Il cambiamento ha spiazzato anche Eugenio D’Auria. Nonostante il suo libro sull’Arabia Saudita sia freschissimo di stampa, non ha potuto descrivere questo mutamento nella successione, improvviso e rivoluzionario. Nonostante la parola – rivoluzione – sia la meno gradita e usata in questo regno fondamentalista. Veli d’Arabia, il libro di D’Auria appena edito dall’Università Bocconi, è il primo saggio degno di questo nome scritto in italiano. Non è per gli esperti ma volutamente divulgativo per un paese, il nostro, curiosamente distratto riguardo a una potenza economica le cui riserve provate del «dono di Allah», il petrolio, sono di circa 260 miliardi di barili. «Ciò che manca - scrive D’Auria - e di questa lacuna si trova traccia nei ripetuti appelli lanciati da tutti gli ambasciatori italiani a conclusione delle visite di delegazioni politiche ed economiche, è la continuità di azione e di presenza che soltanto un sistema paese pienamente efficace e operativo può garantire». Eugenio D’Auria sa di cosa parla: è stato ambasciatore d’Italia a Riyadh per cinque anni, fino al 2010. Nelle funzioni della sua carica ha sperimentato direttamente le limitazioni causate dall’assenza di questo mitico sistema paese.
L’ignoranza e la distrazione non sono imperdonabili solo per le opportunità economiche che offre il primo produttore mondiale di petrolio, un regno che sul Mar Rosso e nel deserto sta costruendo sei nuove città. Nel caos geopolitico del Medio Oriente, mentre gli Stati Uniti ricalibrano i loro impegni – facendo praticamente un passo indietro – l’Arabia Saudita sta diventando la superpotenza della regione. Nel bene perché finalmente sono gli arabi che prendono in mano la grande parte del loro destino; e nel male perché del caos i sauditi portano gravi responsabilità.
Lo stereotipo più gettonato sull’Arabia Saudita è l’imminenza di una rivoluzione democratica che scardinerà il potere antiquato della casa reale formata da 7mila principi. Di tentativi rivoluzionari ce ne sono stati diversi in questa ottantina d’anni, spesso guidati dall’interno della pletorica famiglia regnante. Ci fu un moto di sinistra, nasseriano, guidato dal «principe rosso» Talal, il padre di al-Waleed, oggi uno degli uomini d’affari più influenti e ricchi del mondo. E un principe ultra religioso guidò la rivolta contro l’inaugurazione della prima tv saudita.
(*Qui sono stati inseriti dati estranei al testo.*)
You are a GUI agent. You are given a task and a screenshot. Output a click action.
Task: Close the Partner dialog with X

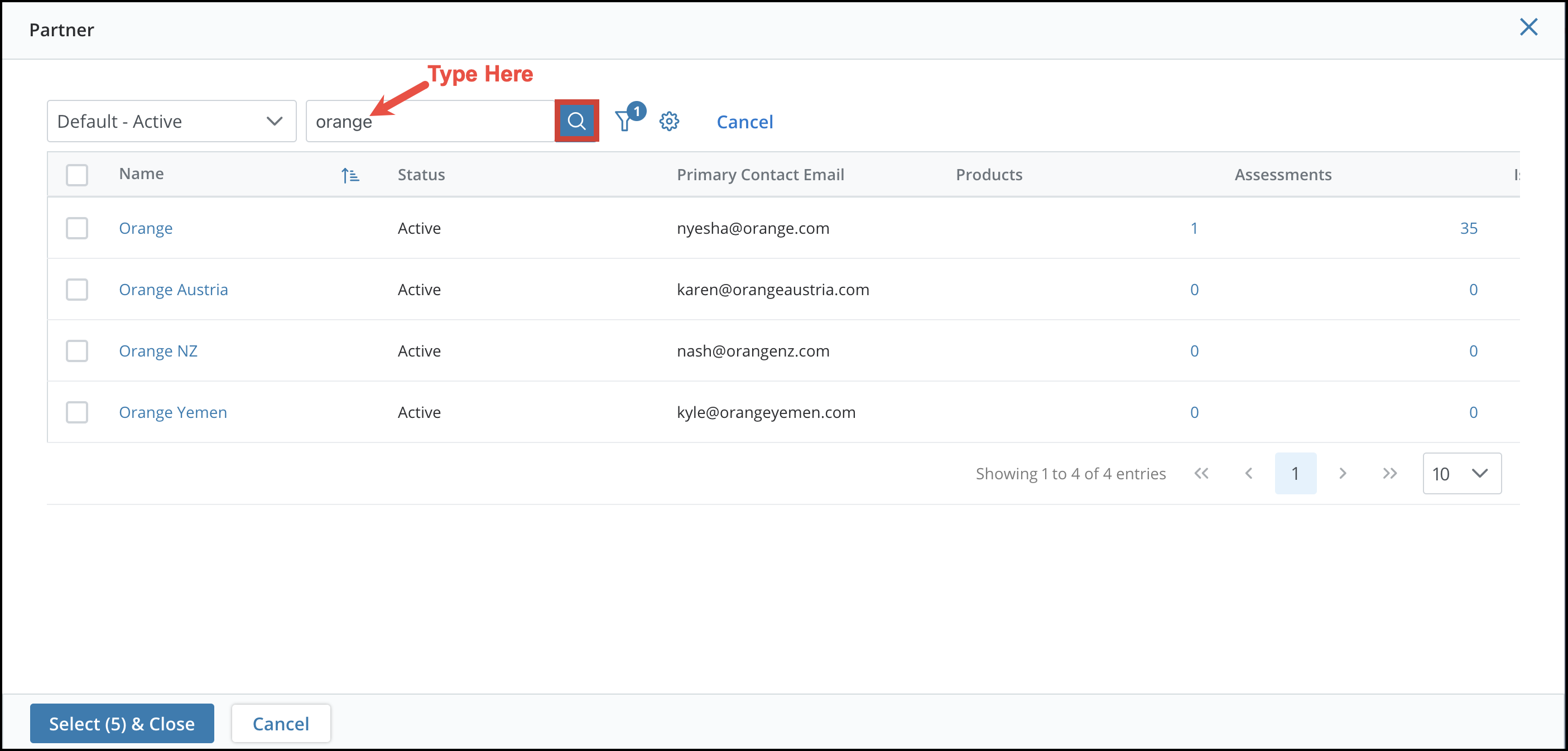1529,27
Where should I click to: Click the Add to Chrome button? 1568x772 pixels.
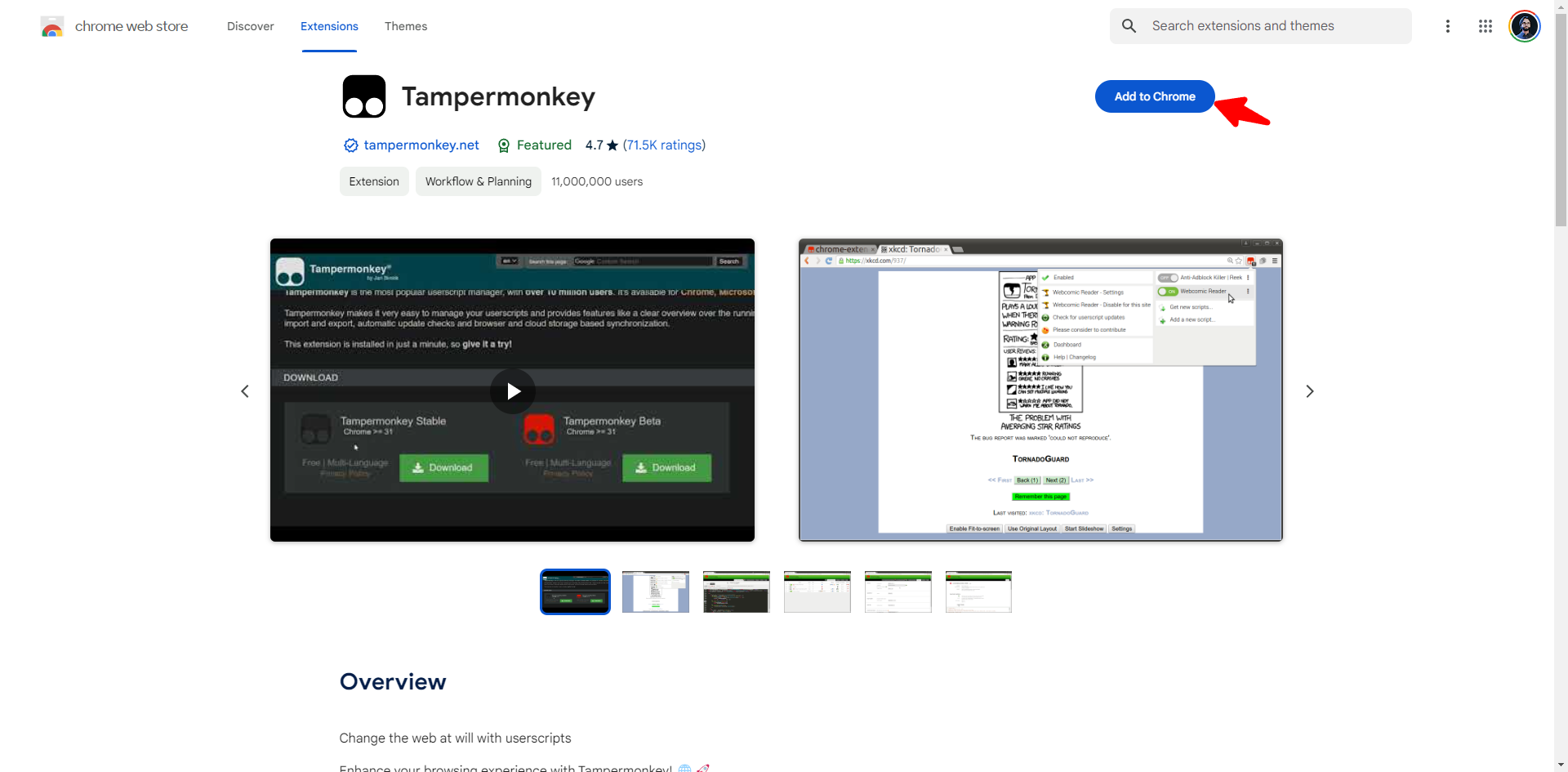1154,96
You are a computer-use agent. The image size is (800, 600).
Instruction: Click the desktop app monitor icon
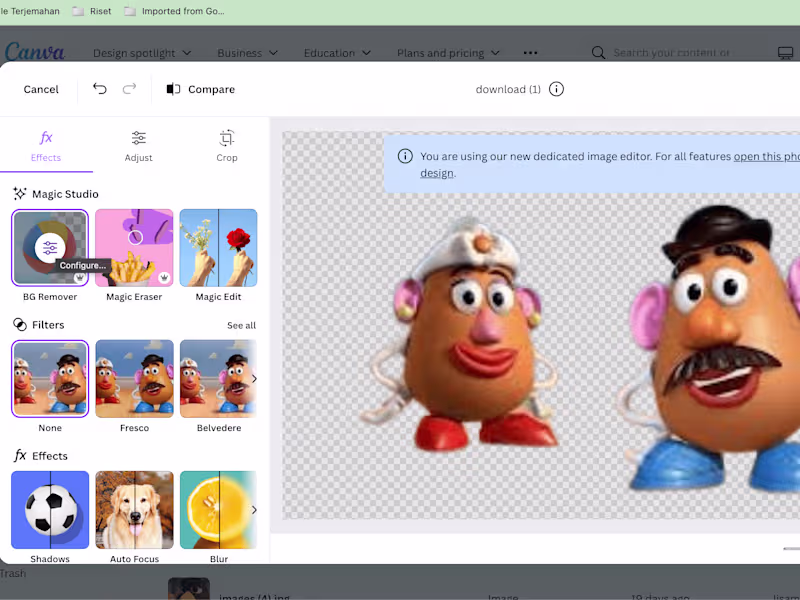coord(785,53)
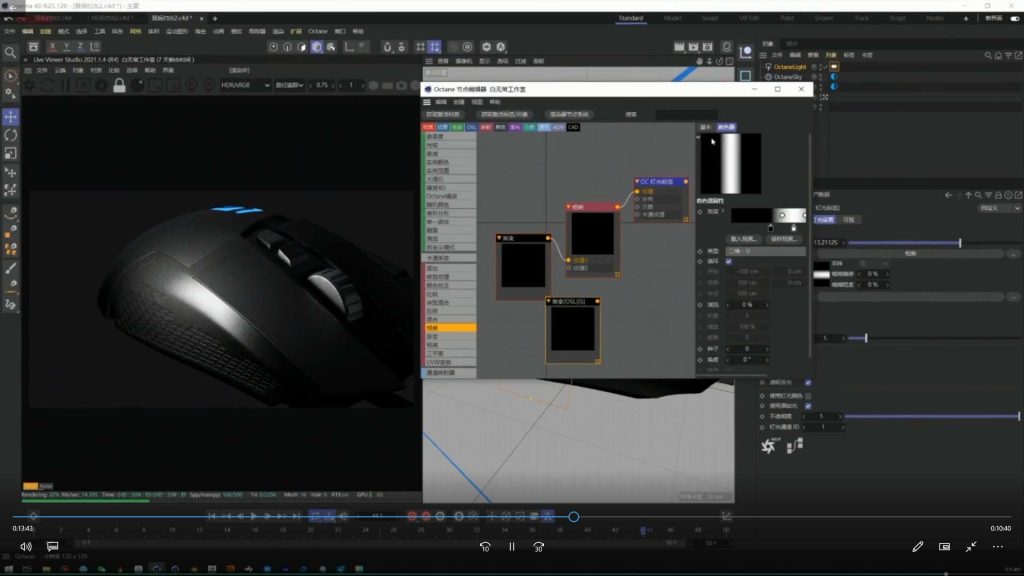Select the OctaneLight icon in the object manager

click(x=769, y=66)
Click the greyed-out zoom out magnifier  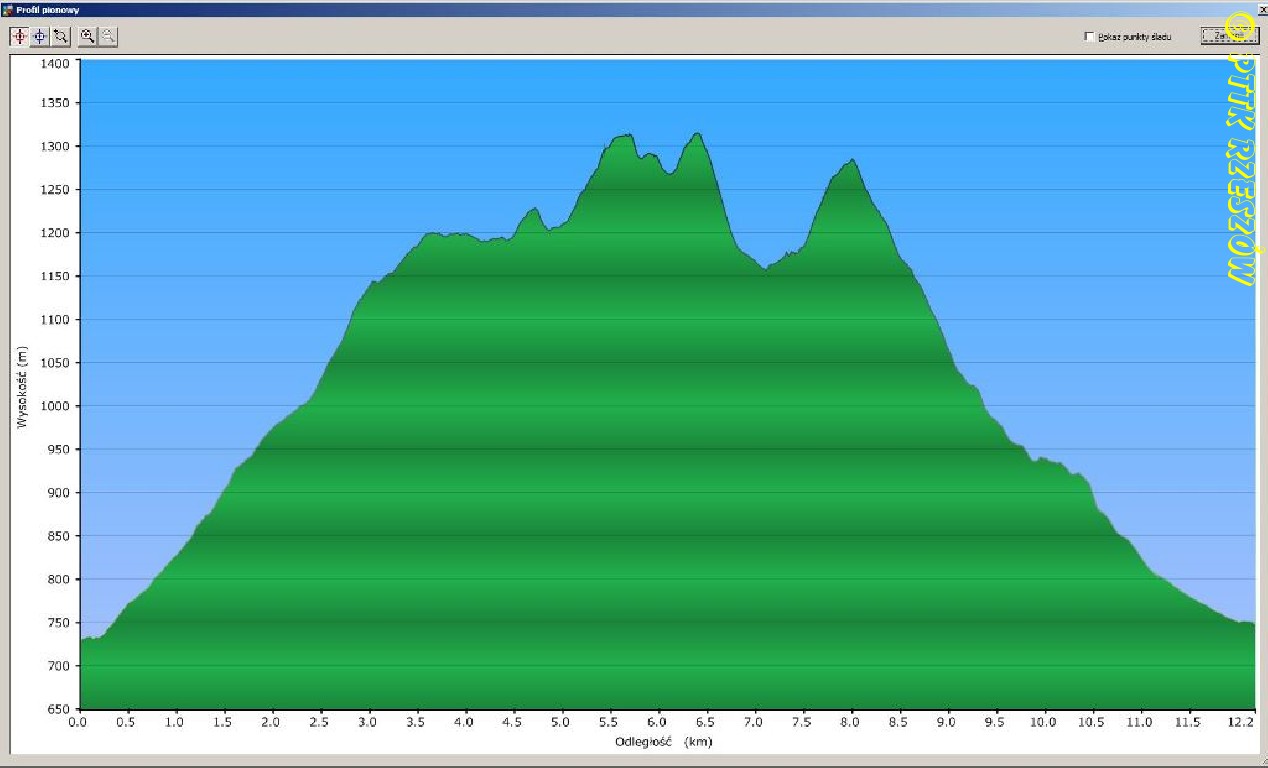pos(107,36)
Per lo più, tuttavia, le rivolte del regno non sono democratiche ma reazionarie: rivendicano ancora più Islam e più fondamentalismo. Per questo la monarchia resta l’unico vero elemento di stabilità e, se possibile, di riforme. «I ministeri degli Interni e della Difesa hanno da sempre rappresentato due fra i pilastri di maggior rilievo nella struttura del potere saudita», scrive Eugenio D’Auria. Non a caso anche il principe e il vice principe ereditari sono ministro degli Interni e della Difesa. Petrolio e Finanze sono tradizionalmente affidati ai tecnocrati che non fanno parte della famiglia.
Ugo Tramballi, Domenicale – Il Sole 24 Ore 21/6/2015

Eugenio D’Auria, Veli d’Arabia.Il Regno saudita tra stereotipi e realtà , Università Bocconi Editore, Milano, pagg. 283, € 26,00.